- PASSAGE TO READ
----------------------------------------

Center Stage

Walters
Mamdou Ndiaye

Meet John Ryan, who at a height of six-foot-ten inches is a candidate for the world's tallest person with a Napoleon complex. At every basketball practice at the University of California, Irvine (UCI), Ryan finds himself posting up against either seven-foot Conor Clifford, seven-foot-two Ioannis Dimakopoulos or seven-foot-six Mamadou Ndiaye.

"There are days when I think to myself, I need to be a shooting guard," says Ryan. "Honestly, no one can get a lay-up on us when we play a two-three zone."

Behold what is potentially the tallest front-court in the history of Dr. Naismith's game. The use of "twin towers" to describe a pair of seven-footers in the same starting five dates back to the mid-1980s and the Houston Rockets' Ralph Sampson (seven-foot-four) and Hakeem Olajuwon (seven-foot). But a towering triumvirate is a novelty.

----------------------------------------

- GIVEN INFORMATION
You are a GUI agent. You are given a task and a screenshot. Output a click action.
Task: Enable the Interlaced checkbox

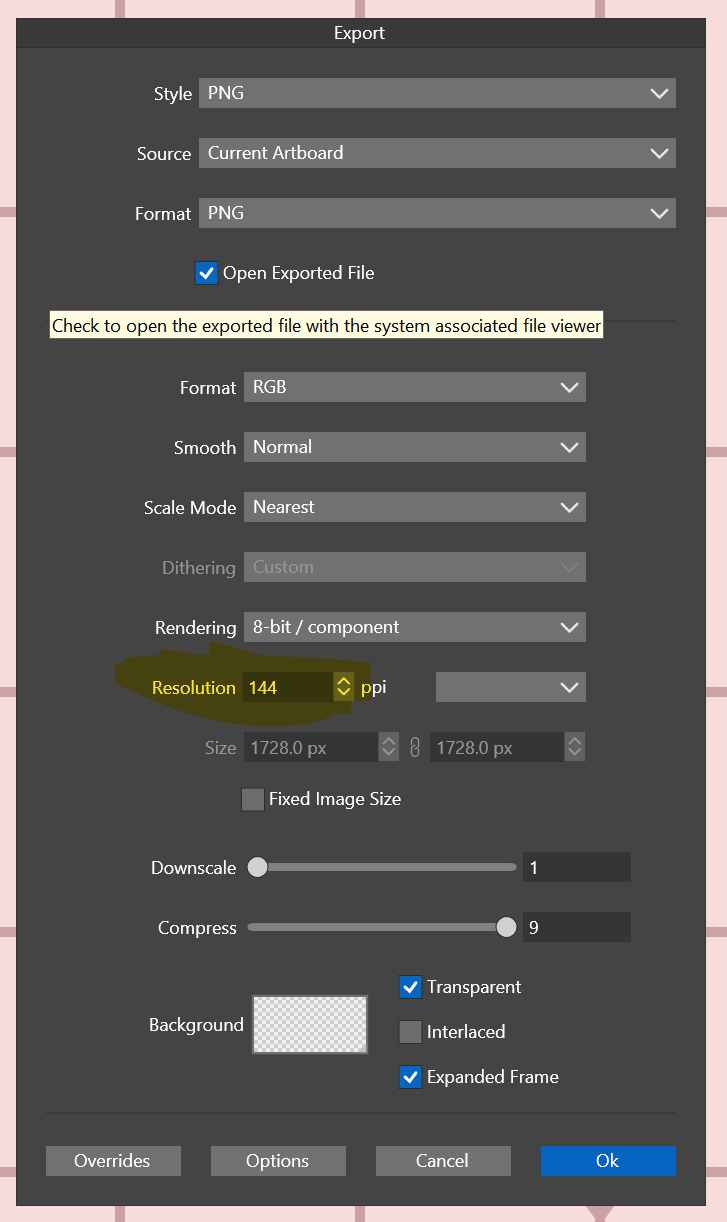coord(410,1032)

----------------------------------------

- EXERCISES
1) Print the part of the Center Stage text starting with "Behold what is" and going on through "is a novelty.".
2) Which basketball players does the Center Stage text give a height for, and what height does it give each one?

- PROBLEM SOLUTIONS
1)
Behold what is potentially the tallest front-court in the history of Dr. Naismith's game. The use of "twin towers" to describe a pair of seven-footers in the same starting five dates back to the mid-1980s and the Houston Rockets' Ralph Sampson (seven-foot-four) and Hakeem Olajuwon (seven-foot). But a towering triumvirate is a novelty.

2)
- John Ryan: six-foot-ten
- Conor Clifford: seven-foot
- Ioannis Dimakopoulos: seven-foot-two
- Mamadou Ndiaye: seven-foot-six
- Ralph Sampson: seven-foot-four
- Hakeem Olajuwon: seven-foot